Filter these entries down to lines holding "computer".

Dataset entries ::
━━━━━━━━━━━━━━━━━━━━

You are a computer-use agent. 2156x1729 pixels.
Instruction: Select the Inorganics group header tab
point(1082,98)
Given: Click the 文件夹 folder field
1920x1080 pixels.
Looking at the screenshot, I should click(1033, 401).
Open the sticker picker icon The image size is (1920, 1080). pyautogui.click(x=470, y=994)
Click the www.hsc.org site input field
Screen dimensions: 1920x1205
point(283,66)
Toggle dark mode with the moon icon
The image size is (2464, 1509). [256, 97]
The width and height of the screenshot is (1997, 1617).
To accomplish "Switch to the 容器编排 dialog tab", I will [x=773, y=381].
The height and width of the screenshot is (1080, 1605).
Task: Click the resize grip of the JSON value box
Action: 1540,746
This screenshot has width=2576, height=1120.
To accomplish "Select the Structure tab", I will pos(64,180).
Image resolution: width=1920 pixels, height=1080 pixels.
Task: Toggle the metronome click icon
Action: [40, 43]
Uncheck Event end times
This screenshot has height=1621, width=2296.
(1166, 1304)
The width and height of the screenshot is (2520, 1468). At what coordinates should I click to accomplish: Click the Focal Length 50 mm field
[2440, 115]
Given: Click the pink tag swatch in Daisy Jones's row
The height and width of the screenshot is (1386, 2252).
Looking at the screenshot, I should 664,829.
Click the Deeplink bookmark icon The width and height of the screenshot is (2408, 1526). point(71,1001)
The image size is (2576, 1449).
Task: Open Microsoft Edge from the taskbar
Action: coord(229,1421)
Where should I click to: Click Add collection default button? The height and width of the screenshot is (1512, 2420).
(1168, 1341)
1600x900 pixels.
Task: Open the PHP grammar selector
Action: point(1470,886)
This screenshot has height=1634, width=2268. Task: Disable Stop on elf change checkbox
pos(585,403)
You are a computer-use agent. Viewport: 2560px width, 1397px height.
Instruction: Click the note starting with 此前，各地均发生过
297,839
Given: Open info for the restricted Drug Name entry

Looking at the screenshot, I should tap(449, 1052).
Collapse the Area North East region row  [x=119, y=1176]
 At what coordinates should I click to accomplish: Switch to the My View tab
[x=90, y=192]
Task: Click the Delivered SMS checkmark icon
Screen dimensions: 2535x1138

━━━━━━━━━━━━━━━━━━━━

TASK ANSWER ::
You are a computer-use agent. 2156x1729 pixels.
You are a computer-use agent. Viewport: 2560px width, 1397px height.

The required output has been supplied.